BYD, a Chinese automobile importer in Pakistan’s growing new energy vehicle (NEV) market, has opposed the government’s proposal to allow the import of five-year-old used cars. The company argues that this move would disrupt local manufacturers, harm the environment, and increase reliance on costly petroleum imports.
At a media briefing in Karachi, BYD Vice President Danish Khaliq stated that such vehicles would arrive in Pakistan with prices depreciated by up to 60%, negatively impacting the price-sensitive market. He warned that this would slow NEV adoption and reduce sales of traditional Japanese automakers still operating in the country’s oil-run vehicle segment.
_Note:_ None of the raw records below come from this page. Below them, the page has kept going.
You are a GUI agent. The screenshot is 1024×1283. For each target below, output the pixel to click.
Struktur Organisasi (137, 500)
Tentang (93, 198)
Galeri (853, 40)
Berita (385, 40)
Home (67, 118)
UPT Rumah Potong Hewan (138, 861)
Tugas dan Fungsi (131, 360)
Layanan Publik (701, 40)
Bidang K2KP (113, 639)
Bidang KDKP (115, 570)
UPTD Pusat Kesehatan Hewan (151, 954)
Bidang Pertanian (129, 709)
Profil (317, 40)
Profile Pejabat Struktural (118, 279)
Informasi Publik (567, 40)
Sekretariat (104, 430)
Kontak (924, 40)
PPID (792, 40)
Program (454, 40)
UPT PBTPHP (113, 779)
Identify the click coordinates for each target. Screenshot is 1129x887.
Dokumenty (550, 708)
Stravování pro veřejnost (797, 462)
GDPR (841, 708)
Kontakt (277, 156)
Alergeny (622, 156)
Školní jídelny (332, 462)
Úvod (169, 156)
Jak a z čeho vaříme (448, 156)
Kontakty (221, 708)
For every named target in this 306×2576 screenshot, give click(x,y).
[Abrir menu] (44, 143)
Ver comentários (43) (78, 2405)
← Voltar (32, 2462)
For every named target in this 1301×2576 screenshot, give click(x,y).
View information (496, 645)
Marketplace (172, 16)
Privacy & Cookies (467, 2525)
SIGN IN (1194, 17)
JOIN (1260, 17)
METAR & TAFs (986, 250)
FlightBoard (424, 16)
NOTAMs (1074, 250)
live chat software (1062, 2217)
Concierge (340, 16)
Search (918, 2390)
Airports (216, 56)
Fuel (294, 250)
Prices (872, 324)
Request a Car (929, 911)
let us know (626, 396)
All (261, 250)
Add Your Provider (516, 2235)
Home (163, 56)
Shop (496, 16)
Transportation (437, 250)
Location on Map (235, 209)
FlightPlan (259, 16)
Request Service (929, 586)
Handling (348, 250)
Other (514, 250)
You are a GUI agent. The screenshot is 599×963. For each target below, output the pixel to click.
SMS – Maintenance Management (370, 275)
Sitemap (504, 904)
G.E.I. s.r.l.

Khaliq proposed that any import duty reductions in the upcoming budget should apply exclusively to NEVs and be limited to automakers willing to invest in Pakistan. He emphasized that government policy should align with national industrial development and sustainability goals.
BYD also highlighted environmental risks, arguing that an influx of older oil-run cars would hinder Pakistan’s progress toward the United Nations’ Sustainable Development Goals and affect job creation. The country already imports three-year-old used cars under existing regulations.
Meanwhile, BYD has launched two electric vehicles in Pakistan and is partnering with Mega Motor Company, which is setting up an NEV manufacturing plant in Sindh. The facility, expected to become operational next year, will have an annual capacity of 25,000 vehicles.